December 2025
Supporting our release of LemonSlice Agents is LemonSlice-2, a novel video diffusion transformer model and inference framework that enables real-time, interactive avatar experiences. LemonSlice-2 is a 20 billion parameter, few-step causal model that achieves a generation throughput of 20 frames per second on a single GPU. Efficient attention and caching strategies enable ultra-fast response times in an interactive setting and infinite-length videos with zero error accumulation. LemonSlice-2 supports full-body avatar generation with expressive and semantically aware gestures. It is now available to the public for general use.
Any character
Videos generated in real-time from a single image and audio sample on one GPU
Any style
Videos generated in real-time from a single image and audio sample on one GPU
Expressive gestures & scene awareness
Videos generated in real-time from a single image and audio sample on one GPU
Real-time interactions
LemonSlice-2 enables real-time interactions with any character. Below we show screen recordings of the embeddable widget powered by the model, now available for general use.
Breaking the real-time barrier
LemonSlice-2 generates video frames faster than they can be watched.
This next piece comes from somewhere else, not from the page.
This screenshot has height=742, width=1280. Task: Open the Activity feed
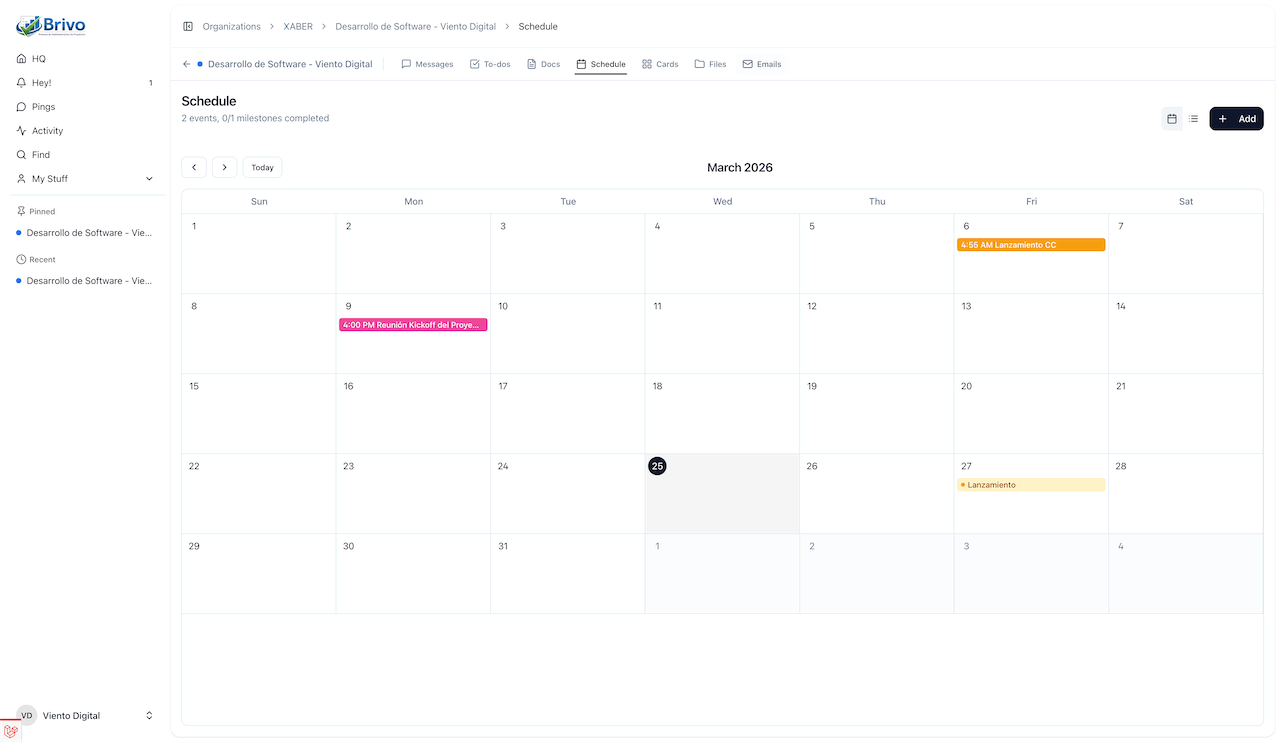47,131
Strategies we used to break the real-time barrier include causal attention, a novel distribution matching distillation-inspired training paradigm, efficient caching, CUDA graph acceleration, and quantization.

Ultra-fast response times
Users of LemonSlice-2 experience an average response time of 2.8s. Video generation makes up only 26% of that time (730 milliseconds).

Infinite video
As an auto-regressive model, LemonSlice-2 is not limited to generating videos of a fixed length. Critically, unlike other autoregressive models, it does not experience error accumulation, allowing for infinite-length video generation.

Dynamic text control
LemonSlice-2 enables real-time manipulation of video content via text prompting.